It's what you eat that counts
It’s been six weeks or so since the New Year, and I wonder what percentage of the population have given up their ridiculous diets. Last year, I fell into this category. Except my diet plan was a “non-diet” and despite being unable to stick it to it faithfully, those 6 weeks or so I did stay true to my non-diet left me with some lasting impressions… and, incredibly, results.
I’m not the first person to say it, nor am I even the most recent person to say it, but I can tell you it works: it has to do with the foods you eat, not how little or what time of day, etc. So, which are the good foods? It can be difficult to discern what is true with trends, fads, and quack crash diet gurus telling you which foods to eat for your skin, your hair, your waist, ad infinitum, ad nauseum. I can only tell you what worked for me.
My diet changed when I started tuning into what made me feel good after eating it (sautéed spinach, fresh apples), and admitting to what made feel bad/greasy/nauseous after eating it (McDonald’s, Sun Chips), and also being open to some new foods.
Here are some of the best foods you can eat: sweet potatoes, fat-free/skim milk and yogurt, broccoli, wild salmon, brown rice, citrus fruit, squash and gourds, spinach, tomatoes, beans, whole oats, green tea, dark berries, kale, and – double-plus bonus! – dark chocolate.
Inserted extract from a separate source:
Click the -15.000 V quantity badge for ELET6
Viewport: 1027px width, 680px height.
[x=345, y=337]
Now, does this mean you can grab a Dark Snickers and a bean burrito and feel some great health benefits? Puh-lease. It means reworking your diet to include these foods on a regular basis. I ditched my Whataburger breakfast for a packet of Quaker Multigrain Hot Cereal. I carry my Lean Cuisine meals faithfully to work everyday for lunch. In between, I lightly snack on cranberries, unsalted nuts, yogurt, apples, and the occasional SlimFast faux candy bar. Eating six or seven mini-meals a day is actually better for you than three larger ones – or in my case, the one huge one I was eating at the end of the day.
My dinners now are surprisingly filling – and tasty. I mix it up a bit, but my I’m-too-tired-to-cook standby is low-sodium butternut squash or roasted red pepper and tomato soup, a multigrain or whole-wheat roll, and steamed spinach with cracked pepper – yum! I say that not just because I’ve actually come to enjoy the taste of these things, but because I don’t feel weighed down after eating them. I actually feel better, energized, and satisfied. Before I hit the hay, I reward myself with a cranberry oatmeal cookie or a square of dark chocolate. That’s enough to satisfy the desire for a sweet little something for me.
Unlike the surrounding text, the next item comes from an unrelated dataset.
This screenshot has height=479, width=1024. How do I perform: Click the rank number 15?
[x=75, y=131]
Am I telling you to follow my diet? Absolutely not. That’s the problem with prefabricated diet plans in my book; they leave no room for the individual. I’ve found what works for me. Sometimes my love for hamburgers rears its ugly head and my black bean burger on whole wheat bun just ain’t gonna cut it. I don’t beat myself up, but I also don’t ignore the way my body feels afterward. That’s what keeps me coming back to my “superfoods” – they make me feel good.
I’ve had fun trying new foods and recipes in my new way of eating. I’ve discovering that I love squash and pumpkin and that it doesn’t have to taste either bland or like pumpkin pie. I’ve found out that steaming fresh veggies is as easy as tossing them in a partially-closed Ziploc with a tablespoon of water in the microwave for a minute, give or take. I’ve learned that I’m more energized at work post-lunch if I have some salmon in my lunch. And I’ve learned that meals can be whatever my body needs – even if it is a peanut butter and mixed berry smoothie with a whole-grain bagel and low-fat cream cheese.